The biggest mistake people make is believing that cooking is a learning problem. In reality, it’s an environment design failure.
If here something feels slow, messy, or repetitive, it becomes something you delay. And delayed actions rarely become consistent habits.
The real leverage point isn’t skill—it’s process optimization.
This is where tools become misunderstood. People think they are optional. In reality, they are force enhancers.
The idea that you need more motivation to cook regularly is one of the biggest misconceptions in home cooking.
When effort drops, repetition increases. When repetition increases, habits form automatically.

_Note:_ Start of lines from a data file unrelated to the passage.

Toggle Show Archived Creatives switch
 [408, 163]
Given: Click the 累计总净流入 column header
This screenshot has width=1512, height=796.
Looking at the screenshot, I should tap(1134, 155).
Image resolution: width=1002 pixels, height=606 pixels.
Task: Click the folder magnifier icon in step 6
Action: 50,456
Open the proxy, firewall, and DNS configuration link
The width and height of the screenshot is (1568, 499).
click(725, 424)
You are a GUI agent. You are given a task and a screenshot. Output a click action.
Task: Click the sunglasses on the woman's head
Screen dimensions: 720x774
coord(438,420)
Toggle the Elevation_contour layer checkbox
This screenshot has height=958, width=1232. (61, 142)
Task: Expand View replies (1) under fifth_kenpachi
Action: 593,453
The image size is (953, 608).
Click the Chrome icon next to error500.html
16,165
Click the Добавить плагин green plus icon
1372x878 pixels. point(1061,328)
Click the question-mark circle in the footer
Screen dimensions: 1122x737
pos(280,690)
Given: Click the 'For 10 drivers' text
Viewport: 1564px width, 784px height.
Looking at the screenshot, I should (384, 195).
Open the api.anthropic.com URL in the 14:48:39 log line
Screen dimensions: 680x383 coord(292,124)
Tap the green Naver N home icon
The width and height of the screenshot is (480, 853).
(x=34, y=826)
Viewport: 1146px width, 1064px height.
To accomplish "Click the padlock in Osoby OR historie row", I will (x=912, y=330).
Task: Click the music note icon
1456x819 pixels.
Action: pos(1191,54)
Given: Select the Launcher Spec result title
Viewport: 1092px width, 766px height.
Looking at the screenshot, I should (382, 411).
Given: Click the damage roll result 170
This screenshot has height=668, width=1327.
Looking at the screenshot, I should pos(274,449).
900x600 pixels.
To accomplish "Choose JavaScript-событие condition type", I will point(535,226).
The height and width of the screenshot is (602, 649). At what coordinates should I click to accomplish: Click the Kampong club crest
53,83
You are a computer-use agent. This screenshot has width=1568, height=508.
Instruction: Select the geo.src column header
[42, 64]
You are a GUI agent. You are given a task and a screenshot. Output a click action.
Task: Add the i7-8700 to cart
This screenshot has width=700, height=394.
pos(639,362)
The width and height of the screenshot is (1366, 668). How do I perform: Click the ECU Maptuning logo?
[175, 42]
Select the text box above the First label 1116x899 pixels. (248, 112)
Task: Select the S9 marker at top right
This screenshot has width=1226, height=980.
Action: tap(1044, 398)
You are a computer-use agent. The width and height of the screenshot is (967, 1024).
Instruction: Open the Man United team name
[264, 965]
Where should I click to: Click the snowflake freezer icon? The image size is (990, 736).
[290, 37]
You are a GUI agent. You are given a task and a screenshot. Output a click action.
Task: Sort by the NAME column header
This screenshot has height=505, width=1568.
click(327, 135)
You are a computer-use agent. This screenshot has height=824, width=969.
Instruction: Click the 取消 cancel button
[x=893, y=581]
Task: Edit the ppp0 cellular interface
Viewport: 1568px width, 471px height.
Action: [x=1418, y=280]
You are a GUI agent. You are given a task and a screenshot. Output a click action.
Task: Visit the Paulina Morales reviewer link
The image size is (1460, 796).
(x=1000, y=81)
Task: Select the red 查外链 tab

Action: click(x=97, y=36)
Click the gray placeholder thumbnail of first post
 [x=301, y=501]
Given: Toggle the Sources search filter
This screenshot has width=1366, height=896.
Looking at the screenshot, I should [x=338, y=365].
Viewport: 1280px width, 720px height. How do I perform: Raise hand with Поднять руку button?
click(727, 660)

Imagine reducing prep time from 15 minutes to under 5. That single change eliminates the biggest barrier to starting.
And once behavior becomes automatic, consistency is no longer a challenge—it becomes inevitable.
The fastest way to cook more is not to try harder—it’s to remove the reasons you don’t want to start.
Efficiency is not about doing things faster—it’s about removing what slows you down.
Instead of asking, “How do I get better at cooking?” the better question is, “How do I make cooking easier to execute?”
And repeatability is what ultimately drives behavior change.
The biggest breakthrough in cooking is realizing that you don’t need to improve yourself—you need to improve your system.
Because in the end, behavior always follows the path of least resistance.